Seafood purchases in China’s restaurant market are drying up as consumer demand dwindles.
Prices for staple mass market species including pangasius and snakehead are down an average of 20 percent year over year, as suppliers push to revive both consumer and restaurant demand.
China’s restaurant scene has seen an influx of new players in recent years, and heavier competition is also resulting in lower prices, according to Shanghai-based agrifood research agency Sitonia Consulting. This crowded market has led to price wars, and consumption data is showing the discounts have been successful in drawing in more customers. China’s restaurant spending has been one of a few high points in its Q4 economic data, with spending on catering rising 13.8 percent in October. However, the figures have shown Chinese consumers remain tightfisted when they do go out to eat.
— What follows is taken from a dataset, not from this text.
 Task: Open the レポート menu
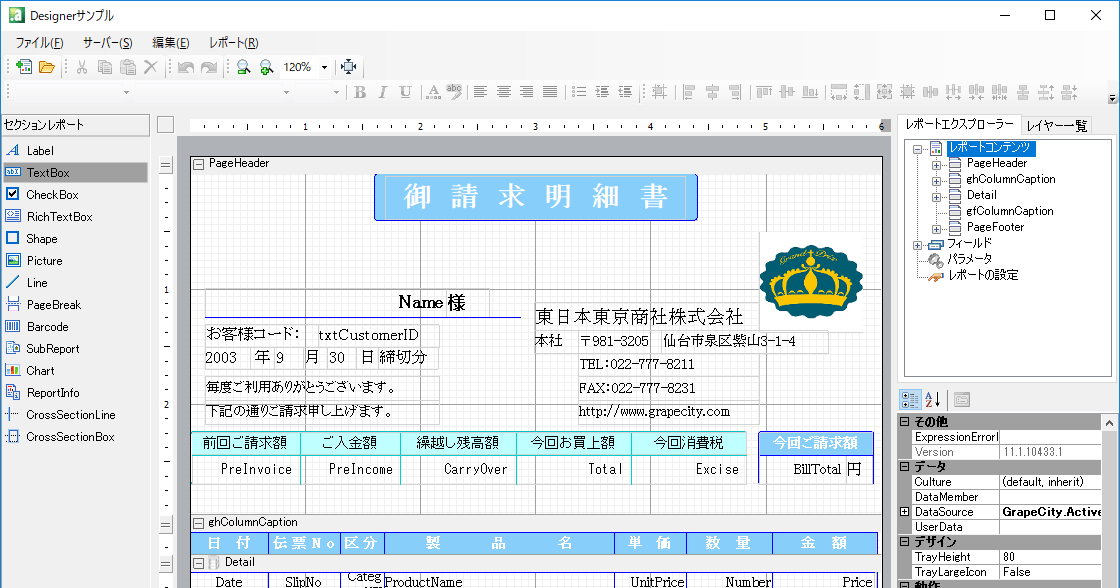coord(232,42)
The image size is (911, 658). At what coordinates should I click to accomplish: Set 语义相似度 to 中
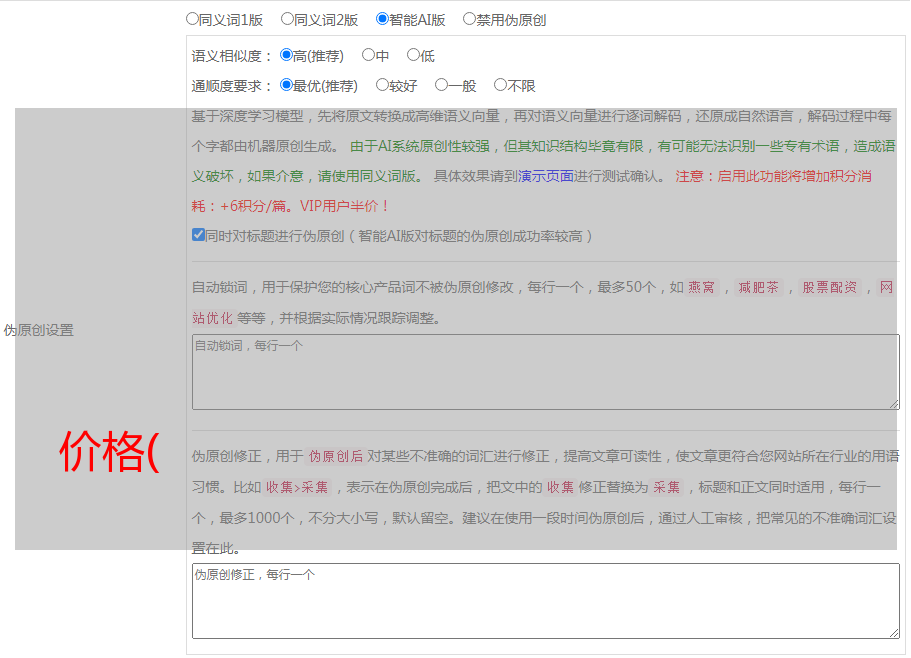369,56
Weaker consumer spending overall is heavily affecting suppliers of lower-value fish like pangasius, which has become a key, but increasingly lower-priced, ingredient for hotpot chains and convenience food stores. Lower-value species also face competition from slightly higher-priced species like snakehead, which have also fallen in price.
A surge in snakehead production and subsequent supply glut appears to have led to mass discounts on the fish earlier this year, according to the Guangdong-focused Hai Chan Zi Xun WeChat group. Major producers of snakehead in China include Guangdong Evergreen, which in 2021 announced a joint venture with the Nansha Modern Agriculture Industry Group to farm sea bass, snakehead, and catfish.
The Hai Chan Zi Xun article also highlighted the relatively poor performance of pangasius – a largely commodified product shipped in filets – on China’s online platforms. In the first eight months of 2023, China and Hong Kong imported USD 378 million (EUR 355.32 million) worth of Vietnamese pangasius, down 30 percent compared to the same period last year.
“Pangasius is already an old product … Chinese online platforms seek new products to drive sales,” it said.
Across China, pangasius remains far more competitive pricewise compared to snakehead. Snakehead prices in mid-November 2023 averaged CNY 8.60 (USD 1.20, EUR 1.11) per 500 grams for 1,000-gram fish, while smaller fish averaged CNY 5.90 (USD 0.82, EUR 0.76) per 500 grams. These rates are down sharply year over year – in November 2022, snakehead prices ranged from CNY 10.10 (USD 1.41, EUR 1.31) per 500 grams for larger-sized snakehead to CNY 7.50 (USD 1.05, EUR 0.97) per 500 grams for smaller fish.
By contrast, pangasius filets are currently averaging CNY 3.70 (USD 0.51, EUR 0.48) per 500 grams this November, down from an average CNY 4.50 (USD 0.63, EUR 0.58) per 500 grams a year ago, according to data published by the Chinese Agriculture Ministry.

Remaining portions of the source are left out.